----- Entries shown -----
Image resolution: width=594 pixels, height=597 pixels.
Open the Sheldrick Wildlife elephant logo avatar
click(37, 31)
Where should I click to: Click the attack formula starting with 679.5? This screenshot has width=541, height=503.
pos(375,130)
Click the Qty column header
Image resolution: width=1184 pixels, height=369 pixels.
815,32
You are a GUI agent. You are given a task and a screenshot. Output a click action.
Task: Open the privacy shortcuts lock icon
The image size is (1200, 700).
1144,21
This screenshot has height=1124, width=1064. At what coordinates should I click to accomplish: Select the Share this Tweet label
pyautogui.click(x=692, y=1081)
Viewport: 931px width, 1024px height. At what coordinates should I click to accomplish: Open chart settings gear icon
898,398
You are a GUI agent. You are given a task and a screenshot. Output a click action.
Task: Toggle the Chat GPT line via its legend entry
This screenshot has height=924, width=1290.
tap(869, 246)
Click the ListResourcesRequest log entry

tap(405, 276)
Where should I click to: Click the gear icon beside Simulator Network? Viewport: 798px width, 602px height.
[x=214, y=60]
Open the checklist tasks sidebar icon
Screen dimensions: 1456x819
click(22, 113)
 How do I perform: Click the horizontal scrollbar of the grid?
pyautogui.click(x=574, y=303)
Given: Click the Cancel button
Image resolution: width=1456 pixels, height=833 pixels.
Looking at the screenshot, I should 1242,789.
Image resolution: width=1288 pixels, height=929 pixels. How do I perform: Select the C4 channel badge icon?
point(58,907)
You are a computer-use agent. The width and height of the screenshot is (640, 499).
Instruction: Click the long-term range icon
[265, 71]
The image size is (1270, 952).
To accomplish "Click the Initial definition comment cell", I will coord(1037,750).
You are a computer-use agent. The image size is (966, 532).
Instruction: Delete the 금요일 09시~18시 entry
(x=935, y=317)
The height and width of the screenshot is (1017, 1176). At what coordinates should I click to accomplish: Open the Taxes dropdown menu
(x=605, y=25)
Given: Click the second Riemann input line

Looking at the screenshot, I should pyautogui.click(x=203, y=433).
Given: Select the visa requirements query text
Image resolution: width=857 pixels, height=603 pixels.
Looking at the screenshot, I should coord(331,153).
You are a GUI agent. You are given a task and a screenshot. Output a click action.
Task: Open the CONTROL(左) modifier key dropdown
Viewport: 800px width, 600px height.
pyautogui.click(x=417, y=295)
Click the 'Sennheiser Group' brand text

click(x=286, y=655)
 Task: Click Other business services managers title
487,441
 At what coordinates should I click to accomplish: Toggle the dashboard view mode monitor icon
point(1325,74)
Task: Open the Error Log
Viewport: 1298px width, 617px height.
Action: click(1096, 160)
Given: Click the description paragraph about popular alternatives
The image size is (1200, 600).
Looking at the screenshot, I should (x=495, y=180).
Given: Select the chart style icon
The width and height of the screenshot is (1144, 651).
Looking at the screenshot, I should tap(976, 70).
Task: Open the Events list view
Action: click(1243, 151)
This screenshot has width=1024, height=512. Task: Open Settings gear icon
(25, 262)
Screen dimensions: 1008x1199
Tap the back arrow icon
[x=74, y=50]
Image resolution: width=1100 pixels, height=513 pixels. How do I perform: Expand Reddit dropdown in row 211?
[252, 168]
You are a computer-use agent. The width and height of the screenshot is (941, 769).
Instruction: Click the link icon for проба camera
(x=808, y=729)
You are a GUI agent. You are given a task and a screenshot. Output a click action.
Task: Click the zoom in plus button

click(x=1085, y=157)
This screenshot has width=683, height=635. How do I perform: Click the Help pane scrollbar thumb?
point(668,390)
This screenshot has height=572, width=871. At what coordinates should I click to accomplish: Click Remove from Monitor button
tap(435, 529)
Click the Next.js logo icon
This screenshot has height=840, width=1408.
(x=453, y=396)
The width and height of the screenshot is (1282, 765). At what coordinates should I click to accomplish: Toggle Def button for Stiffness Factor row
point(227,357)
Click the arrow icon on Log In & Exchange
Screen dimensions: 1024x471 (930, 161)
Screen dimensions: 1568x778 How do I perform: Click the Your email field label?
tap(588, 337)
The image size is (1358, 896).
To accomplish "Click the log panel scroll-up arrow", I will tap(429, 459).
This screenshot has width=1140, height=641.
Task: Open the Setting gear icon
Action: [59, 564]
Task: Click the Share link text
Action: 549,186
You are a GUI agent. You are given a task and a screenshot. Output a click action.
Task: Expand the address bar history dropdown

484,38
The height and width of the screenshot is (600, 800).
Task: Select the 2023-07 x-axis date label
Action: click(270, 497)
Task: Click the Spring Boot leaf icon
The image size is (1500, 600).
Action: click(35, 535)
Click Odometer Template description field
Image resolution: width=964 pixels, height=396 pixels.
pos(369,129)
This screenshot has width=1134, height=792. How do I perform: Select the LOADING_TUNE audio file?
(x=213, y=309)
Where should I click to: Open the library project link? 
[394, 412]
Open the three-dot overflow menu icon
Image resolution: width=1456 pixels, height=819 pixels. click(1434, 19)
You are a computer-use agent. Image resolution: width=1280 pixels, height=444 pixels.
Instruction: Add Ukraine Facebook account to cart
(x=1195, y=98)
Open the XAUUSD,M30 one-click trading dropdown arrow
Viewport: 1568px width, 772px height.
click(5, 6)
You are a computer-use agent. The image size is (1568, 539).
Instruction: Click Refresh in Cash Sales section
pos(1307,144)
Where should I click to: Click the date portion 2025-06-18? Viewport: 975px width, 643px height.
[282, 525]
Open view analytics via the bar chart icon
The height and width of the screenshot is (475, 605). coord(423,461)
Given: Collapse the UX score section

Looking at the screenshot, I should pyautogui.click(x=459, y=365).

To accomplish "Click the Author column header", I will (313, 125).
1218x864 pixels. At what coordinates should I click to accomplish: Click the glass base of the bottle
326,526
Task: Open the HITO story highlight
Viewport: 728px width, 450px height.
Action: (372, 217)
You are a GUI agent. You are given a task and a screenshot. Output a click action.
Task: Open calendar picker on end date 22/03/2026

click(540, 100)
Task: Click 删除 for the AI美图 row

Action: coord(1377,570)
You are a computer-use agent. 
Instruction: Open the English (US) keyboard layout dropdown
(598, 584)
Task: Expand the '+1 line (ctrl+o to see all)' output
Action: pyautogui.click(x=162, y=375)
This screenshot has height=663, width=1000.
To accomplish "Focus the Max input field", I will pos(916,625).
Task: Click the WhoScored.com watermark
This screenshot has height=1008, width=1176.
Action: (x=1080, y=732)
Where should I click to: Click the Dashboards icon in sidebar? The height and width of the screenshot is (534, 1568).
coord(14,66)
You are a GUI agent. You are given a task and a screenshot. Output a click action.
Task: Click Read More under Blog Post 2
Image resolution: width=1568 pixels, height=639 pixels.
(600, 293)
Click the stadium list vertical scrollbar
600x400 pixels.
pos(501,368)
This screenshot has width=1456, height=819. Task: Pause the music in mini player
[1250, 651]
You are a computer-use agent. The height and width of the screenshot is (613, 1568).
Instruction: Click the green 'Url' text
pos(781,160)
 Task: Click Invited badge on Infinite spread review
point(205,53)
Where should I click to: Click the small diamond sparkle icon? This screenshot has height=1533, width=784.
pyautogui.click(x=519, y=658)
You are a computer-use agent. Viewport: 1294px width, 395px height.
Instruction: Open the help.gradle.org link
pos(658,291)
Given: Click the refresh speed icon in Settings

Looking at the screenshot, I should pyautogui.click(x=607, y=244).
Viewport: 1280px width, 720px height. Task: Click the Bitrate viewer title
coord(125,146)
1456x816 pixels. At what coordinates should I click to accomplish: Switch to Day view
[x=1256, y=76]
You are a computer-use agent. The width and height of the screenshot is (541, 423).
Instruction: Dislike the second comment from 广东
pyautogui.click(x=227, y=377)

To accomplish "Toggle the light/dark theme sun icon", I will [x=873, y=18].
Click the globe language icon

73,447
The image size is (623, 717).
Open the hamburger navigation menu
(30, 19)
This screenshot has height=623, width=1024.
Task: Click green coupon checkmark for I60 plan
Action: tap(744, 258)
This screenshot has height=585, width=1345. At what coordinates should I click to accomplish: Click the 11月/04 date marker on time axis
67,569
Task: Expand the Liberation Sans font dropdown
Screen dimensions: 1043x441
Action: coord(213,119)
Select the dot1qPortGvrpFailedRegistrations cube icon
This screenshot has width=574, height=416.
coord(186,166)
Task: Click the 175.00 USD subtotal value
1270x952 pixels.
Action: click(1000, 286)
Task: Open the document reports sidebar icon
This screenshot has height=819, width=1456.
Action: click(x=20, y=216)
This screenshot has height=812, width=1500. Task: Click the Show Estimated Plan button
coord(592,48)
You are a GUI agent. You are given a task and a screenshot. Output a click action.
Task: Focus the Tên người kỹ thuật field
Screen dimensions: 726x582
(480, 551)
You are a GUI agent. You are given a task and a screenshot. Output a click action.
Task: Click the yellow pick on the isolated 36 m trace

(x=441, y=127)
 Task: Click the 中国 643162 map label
-----
> [Instructions for the task]
Copy the rows word for word, from the first row through the line that contains "should pyautogui.click(x=203, y=433).", including both of those lines.

> [Worked solution]
Image resolution: width=594 pixels, height=597 pixels.
Open the Sheldrick Wildlife elephant logo avatar
click(37, 31)
Where should I click to: Click the attack formula starting with 679.5? This screenshot has width=541, height=503.
pos(375,130)
Click the Qty column header
Image resolution: width=1184 pixels, height=369 pixels.
815,32
You are a GUI agent. You are given a task and a screenshot. Output a click action.
Task: Open the privacy shortcuts lock icon
The image size is (1200, 700).
1144,21
This screenshot has height=1124, width=1064. At what coordinates should I click to accomplish: Select the Share this Tweet label
pyautogui.click(x=692, y=1081)
Viewport: 931px width, 1024px height. At what coordinates should I click to accomplish: Open chart settings gear icon
898,398
You are a GUI agent. You are given a task and a screenshot. Output a click action.
Task: Toggle the Chat GPT line via its legend entry
This screenshot has height=924, width=1290.
tap(869, 246)
Click the ListResourcesRequest log entry

tap(405, 276)
Where should I click to: Click the gear icon beside Simulator Network? Viewport: 798px width, 602px height.
[x=214, y=60]
Open the checklist tasks sidebar icon
Screen dimensions: 1456x819
click(22, 113)
 How do I perform: Click the horizontal scrollbar of the grid?
pyautogui.click(x=574, y=303)
Given: Click the Cancel button
Image resolution: width=1456 pixels, height=833 pixels.
Looking at the screenshot, I should 1242,789.
Image resolution: width=1288 pixels, height=929 pixels. How do I perform: Select the C4 channel badge icon?
point(58,907)
You are a computer-use agent. The width and height of the screenshot is (640, 499).
Instruction: Click the long-term range icon
[265, 71]
The image size is (1270, 952).
To accomplish "Click the Initial definition comment cell", I will coord(1037,750).
You are a computer-use agent. The image size is (966, 532).
Instruction: Delete the 금요일 09시~18시 entry
(x=935, y=317)
The height and width of the screenshot is (1017, 1176). At what coordinates should I click to accomplish: Open the Taxes dropdown menu
(x=605, y=25)
Given: Click the second Riemann input line

Looking at the screenshot, I should pyautogui.click(x=203, y=433).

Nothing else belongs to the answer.